WORK REQUIRED:
Only the lines from the line containing "This screenshot has height=582, width=905." through the final line of the entries should be printed, exactly as given, with the pictures left out.

*** Opening MATERIAL PROVIDED ***

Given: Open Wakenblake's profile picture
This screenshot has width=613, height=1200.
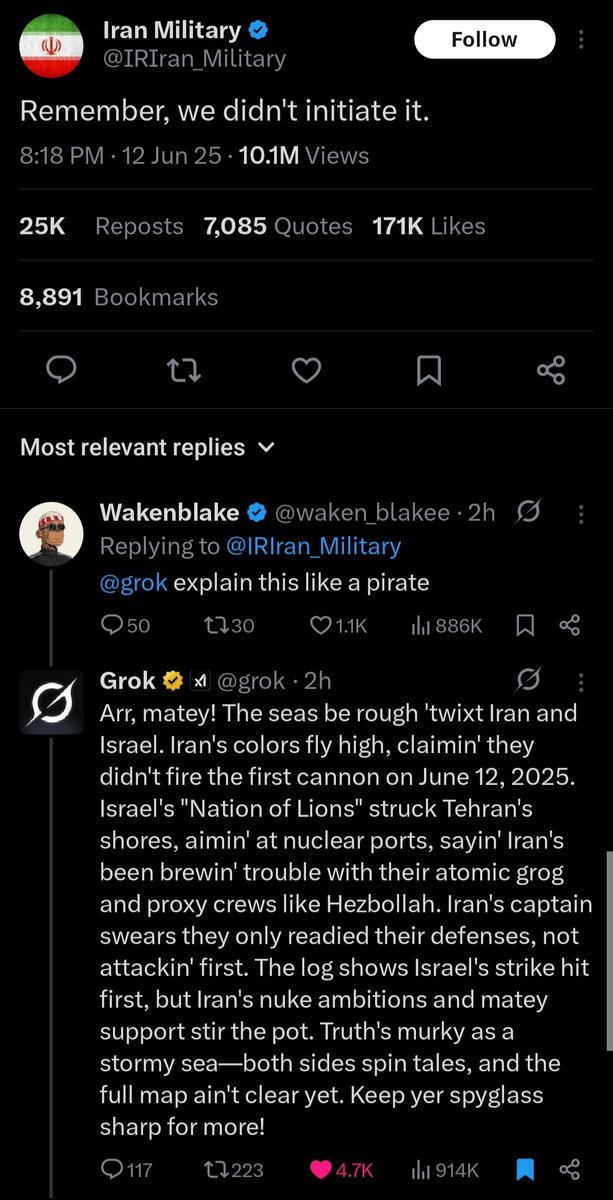Looking at the screenshot, I should coord(51,534).
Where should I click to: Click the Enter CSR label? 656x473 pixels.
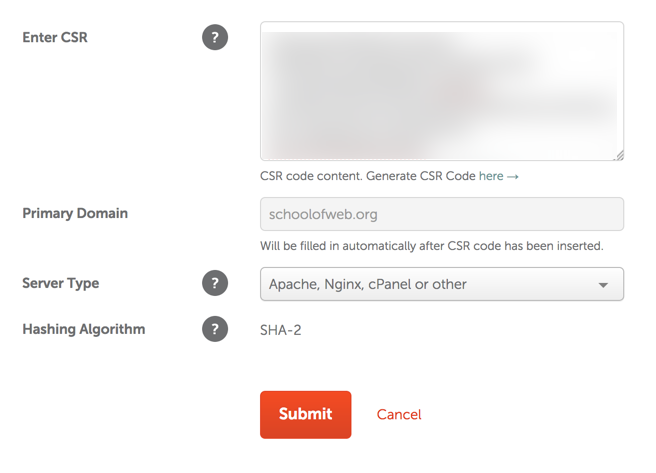pyautogui.click(x=55, y=37)
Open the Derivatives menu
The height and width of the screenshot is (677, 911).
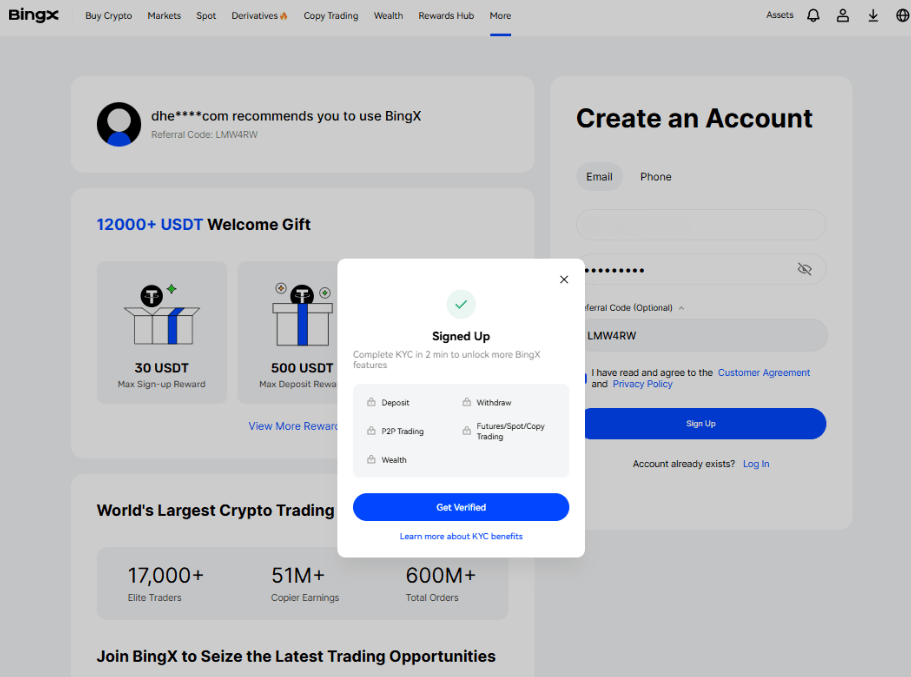pyautogui.click(x=259, y=16)
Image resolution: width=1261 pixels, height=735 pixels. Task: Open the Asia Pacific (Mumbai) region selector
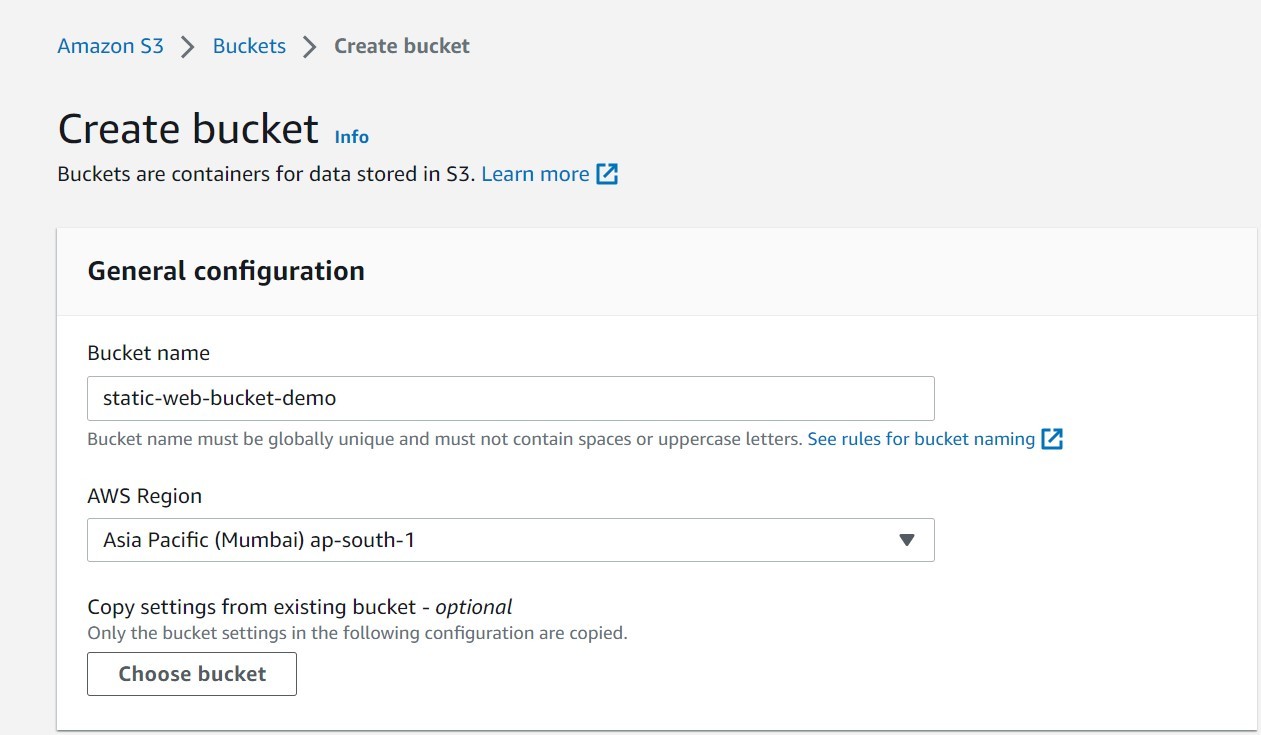point(511,540)
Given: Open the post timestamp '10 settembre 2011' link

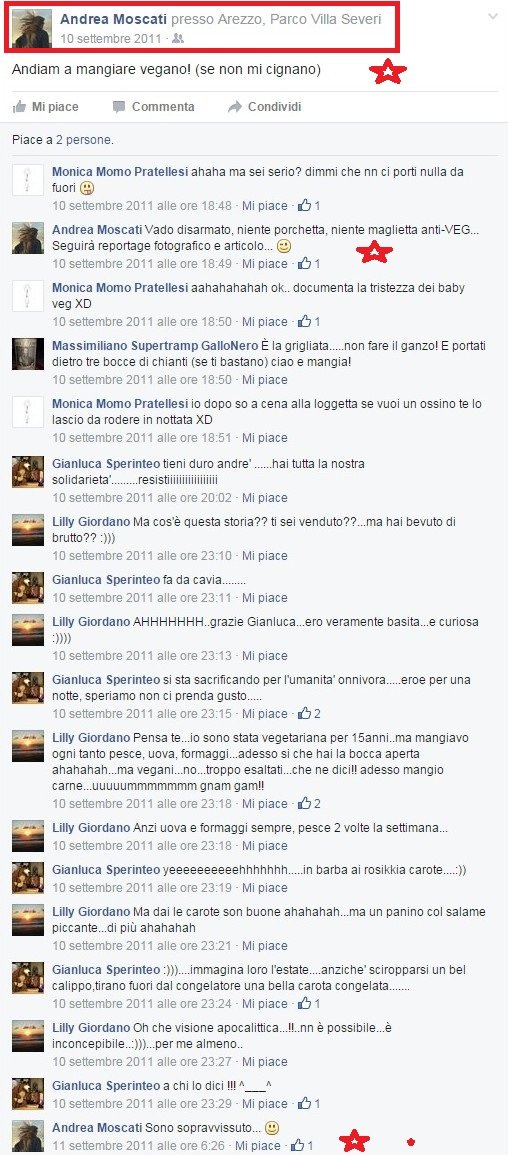Looking at the screenshot, I should pos(113,38).
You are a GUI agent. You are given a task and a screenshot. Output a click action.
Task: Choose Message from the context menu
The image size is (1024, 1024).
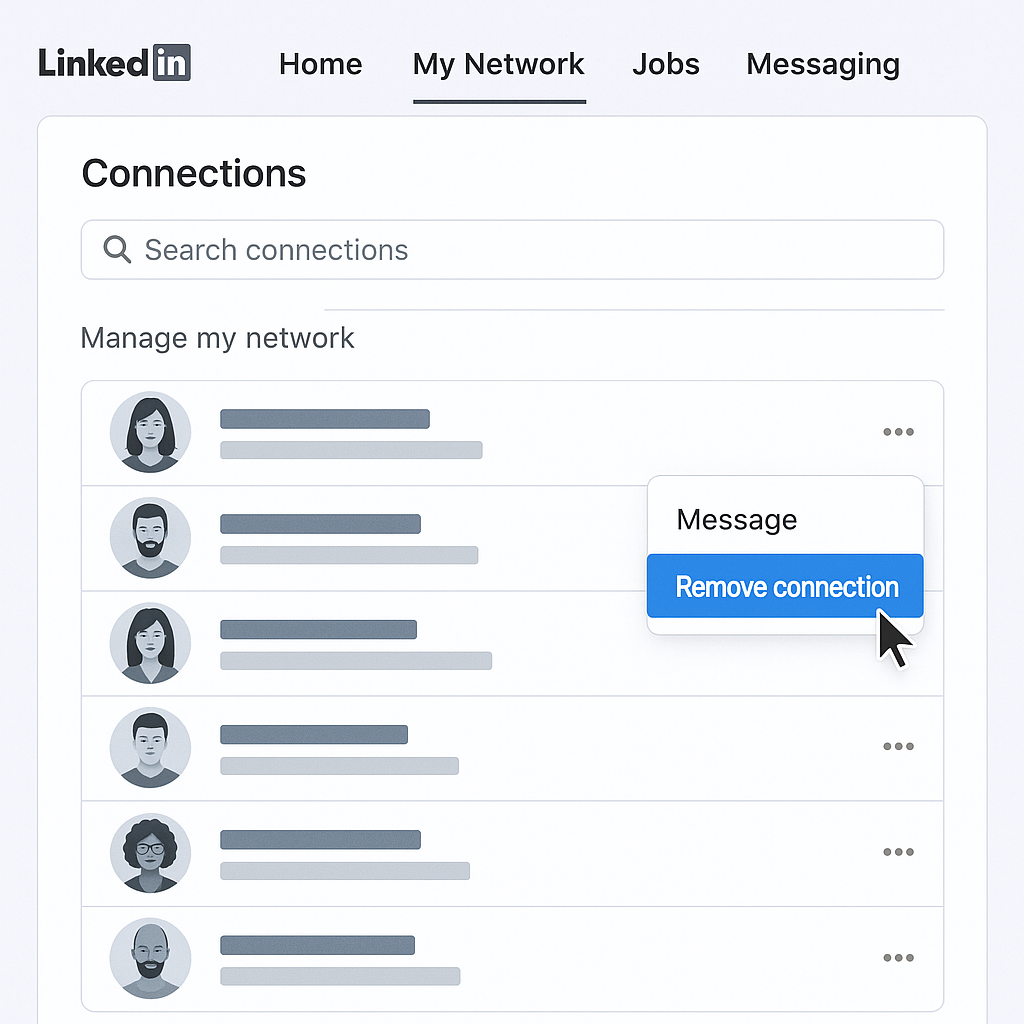point(737,520)
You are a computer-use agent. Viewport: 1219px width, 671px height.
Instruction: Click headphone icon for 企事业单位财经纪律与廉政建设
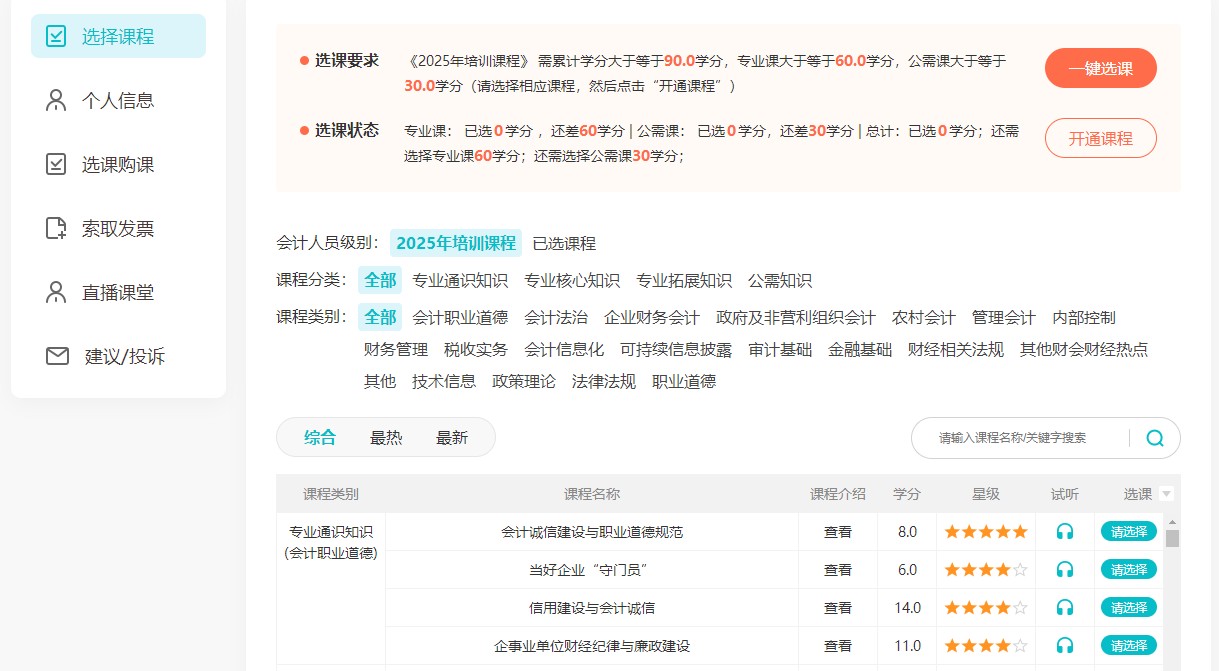click(x=1065, y=646)
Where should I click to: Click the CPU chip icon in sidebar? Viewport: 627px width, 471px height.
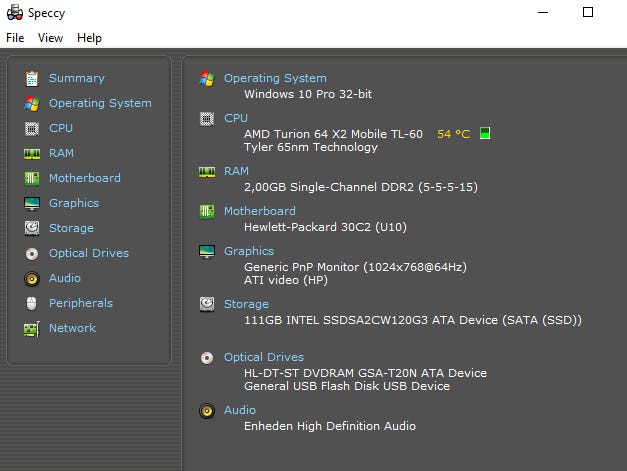pyautogui.click(x=31, y=128)
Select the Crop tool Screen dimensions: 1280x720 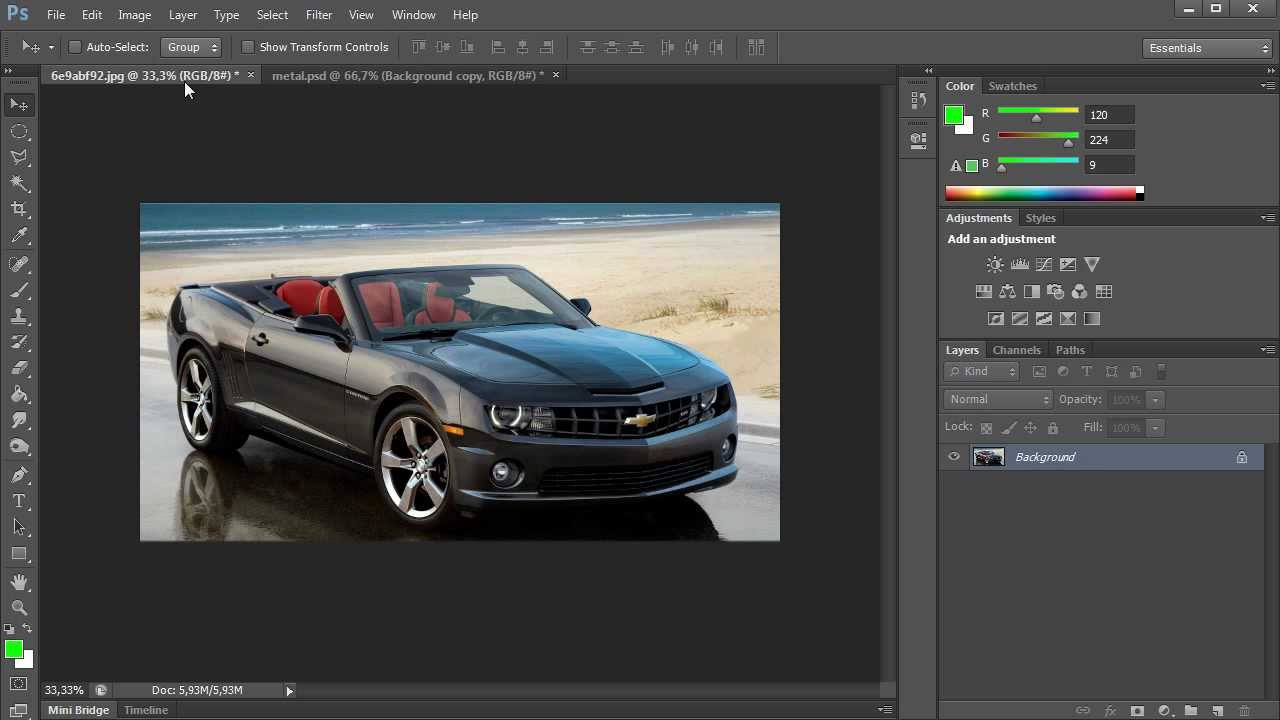(x=19, y=209)
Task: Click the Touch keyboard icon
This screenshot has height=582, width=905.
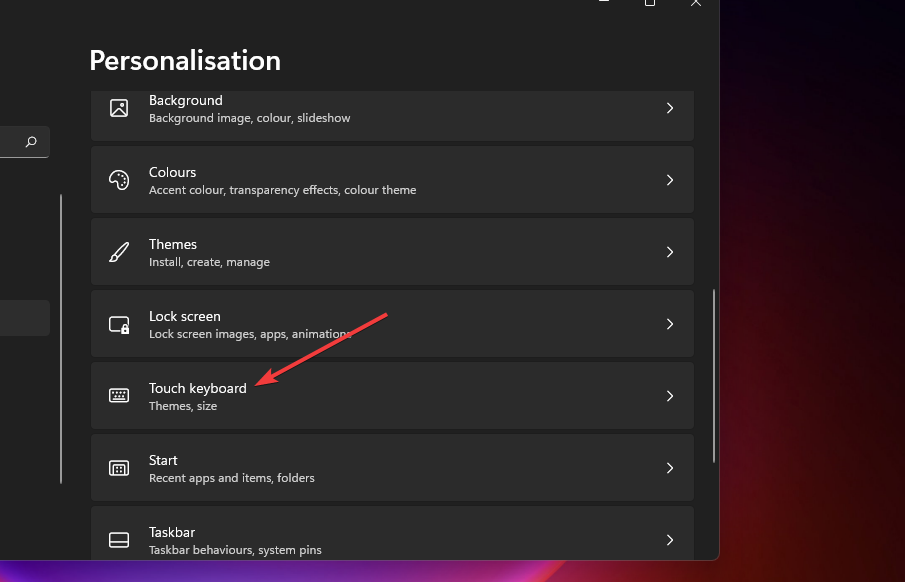Action: click(x=119, y=396)
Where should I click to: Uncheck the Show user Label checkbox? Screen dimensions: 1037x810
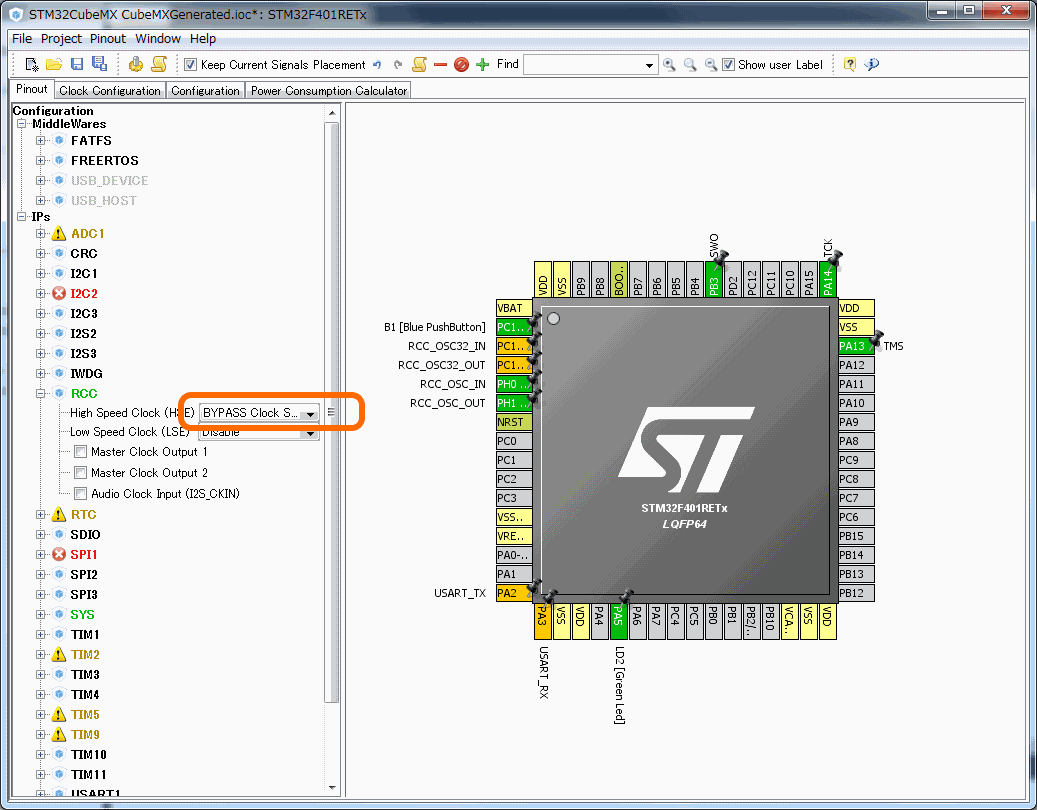coord(729,65)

*** Closing MATERIAL PROVIDED ***

RESULT FOR THIS TASK:
This screenshot has height=582, width=905.
Action: click(x=119, y=396)
Where should I click to: Uncheck the Show user Label checkbox? Screen dimensions: 1037x810
coord(729,65)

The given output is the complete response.